WHAT YOU SHOULD DO: What lines below contain the string "field"? List them all.

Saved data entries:
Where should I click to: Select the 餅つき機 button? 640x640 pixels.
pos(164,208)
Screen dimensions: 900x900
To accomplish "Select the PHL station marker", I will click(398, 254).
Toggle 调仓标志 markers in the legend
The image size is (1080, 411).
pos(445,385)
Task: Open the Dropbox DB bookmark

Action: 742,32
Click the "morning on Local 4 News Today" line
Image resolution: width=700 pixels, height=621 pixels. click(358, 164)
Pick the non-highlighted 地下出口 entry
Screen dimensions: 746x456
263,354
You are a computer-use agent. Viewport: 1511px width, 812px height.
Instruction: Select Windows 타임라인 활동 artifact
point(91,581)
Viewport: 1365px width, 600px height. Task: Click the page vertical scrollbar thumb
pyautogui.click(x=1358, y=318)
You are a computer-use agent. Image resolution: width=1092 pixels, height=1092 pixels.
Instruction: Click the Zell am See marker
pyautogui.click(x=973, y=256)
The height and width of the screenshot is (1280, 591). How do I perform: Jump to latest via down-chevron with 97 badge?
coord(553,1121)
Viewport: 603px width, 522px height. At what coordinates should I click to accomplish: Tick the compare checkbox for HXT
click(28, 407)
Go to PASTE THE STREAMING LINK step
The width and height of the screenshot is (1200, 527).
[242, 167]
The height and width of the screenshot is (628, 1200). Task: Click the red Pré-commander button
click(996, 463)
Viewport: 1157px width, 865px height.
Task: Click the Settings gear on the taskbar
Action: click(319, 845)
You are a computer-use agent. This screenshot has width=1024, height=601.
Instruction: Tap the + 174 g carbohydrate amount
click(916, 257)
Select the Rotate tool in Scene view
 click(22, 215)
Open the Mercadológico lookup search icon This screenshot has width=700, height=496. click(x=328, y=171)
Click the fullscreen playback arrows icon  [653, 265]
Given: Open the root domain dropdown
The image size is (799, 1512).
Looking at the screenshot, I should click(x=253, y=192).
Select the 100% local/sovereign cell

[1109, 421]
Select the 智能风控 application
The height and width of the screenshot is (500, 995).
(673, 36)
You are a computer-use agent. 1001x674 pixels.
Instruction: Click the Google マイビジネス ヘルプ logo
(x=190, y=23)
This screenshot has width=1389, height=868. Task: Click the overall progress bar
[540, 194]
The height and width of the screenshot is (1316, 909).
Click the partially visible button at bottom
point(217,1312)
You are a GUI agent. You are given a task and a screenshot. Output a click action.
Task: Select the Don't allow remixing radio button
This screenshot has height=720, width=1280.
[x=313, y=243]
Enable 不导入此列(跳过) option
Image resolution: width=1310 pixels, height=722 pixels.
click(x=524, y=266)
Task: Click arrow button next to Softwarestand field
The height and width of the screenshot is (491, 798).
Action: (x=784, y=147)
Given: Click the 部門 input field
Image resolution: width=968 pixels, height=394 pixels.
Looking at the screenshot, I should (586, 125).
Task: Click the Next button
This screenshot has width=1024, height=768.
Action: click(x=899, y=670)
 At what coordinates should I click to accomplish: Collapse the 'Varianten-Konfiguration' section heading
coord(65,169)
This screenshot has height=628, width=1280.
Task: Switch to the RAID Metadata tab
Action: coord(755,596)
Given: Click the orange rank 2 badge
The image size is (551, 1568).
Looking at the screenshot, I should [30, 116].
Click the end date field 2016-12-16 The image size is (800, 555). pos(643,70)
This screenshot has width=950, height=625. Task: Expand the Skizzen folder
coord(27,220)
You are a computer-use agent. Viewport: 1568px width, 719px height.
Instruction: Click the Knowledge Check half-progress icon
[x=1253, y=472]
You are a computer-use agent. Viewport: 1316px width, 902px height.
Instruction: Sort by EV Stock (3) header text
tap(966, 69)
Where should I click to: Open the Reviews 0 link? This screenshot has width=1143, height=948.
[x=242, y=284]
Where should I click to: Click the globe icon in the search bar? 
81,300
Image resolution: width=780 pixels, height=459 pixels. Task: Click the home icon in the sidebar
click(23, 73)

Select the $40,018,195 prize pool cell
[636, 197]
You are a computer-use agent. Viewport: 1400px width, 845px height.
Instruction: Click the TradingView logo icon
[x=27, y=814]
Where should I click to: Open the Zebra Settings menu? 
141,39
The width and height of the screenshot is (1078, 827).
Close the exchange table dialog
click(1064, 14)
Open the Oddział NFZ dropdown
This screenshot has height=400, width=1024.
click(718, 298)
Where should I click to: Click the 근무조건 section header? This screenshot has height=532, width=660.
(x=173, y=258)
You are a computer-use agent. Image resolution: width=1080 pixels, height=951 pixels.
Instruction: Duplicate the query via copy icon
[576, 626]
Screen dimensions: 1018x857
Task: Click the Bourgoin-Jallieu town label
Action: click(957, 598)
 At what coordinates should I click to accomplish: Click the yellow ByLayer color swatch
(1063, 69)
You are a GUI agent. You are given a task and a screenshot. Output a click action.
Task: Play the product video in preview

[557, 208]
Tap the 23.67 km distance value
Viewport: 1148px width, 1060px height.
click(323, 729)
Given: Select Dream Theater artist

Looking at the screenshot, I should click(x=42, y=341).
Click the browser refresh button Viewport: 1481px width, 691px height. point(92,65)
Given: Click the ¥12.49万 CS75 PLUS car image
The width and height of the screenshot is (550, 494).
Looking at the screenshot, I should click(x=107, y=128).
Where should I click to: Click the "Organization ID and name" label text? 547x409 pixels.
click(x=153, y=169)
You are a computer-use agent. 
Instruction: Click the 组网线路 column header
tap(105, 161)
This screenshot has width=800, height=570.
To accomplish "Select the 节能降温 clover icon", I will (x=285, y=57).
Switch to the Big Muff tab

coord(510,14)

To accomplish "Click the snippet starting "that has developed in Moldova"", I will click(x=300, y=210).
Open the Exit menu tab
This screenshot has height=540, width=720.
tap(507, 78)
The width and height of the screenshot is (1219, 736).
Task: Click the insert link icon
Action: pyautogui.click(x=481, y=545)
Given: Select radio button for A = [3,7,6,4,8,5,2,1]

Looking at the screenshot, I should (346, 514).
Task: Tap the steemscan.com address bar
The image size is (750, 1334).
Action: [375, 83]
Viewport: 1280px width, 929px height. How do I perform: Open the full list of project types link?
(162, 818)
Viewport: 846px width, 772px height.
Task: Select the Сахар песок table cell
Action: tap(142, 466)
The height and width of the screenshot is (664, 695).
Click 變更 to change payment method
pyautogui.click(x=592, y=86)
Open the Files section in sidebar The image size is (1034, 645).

YOUR SOLUTION:
Task: Click arrow button next to Softwarestand field
Given: Click the 部門 input field
Click the end date field 2016-12-16 The image size is (800, 555). pos(643,70)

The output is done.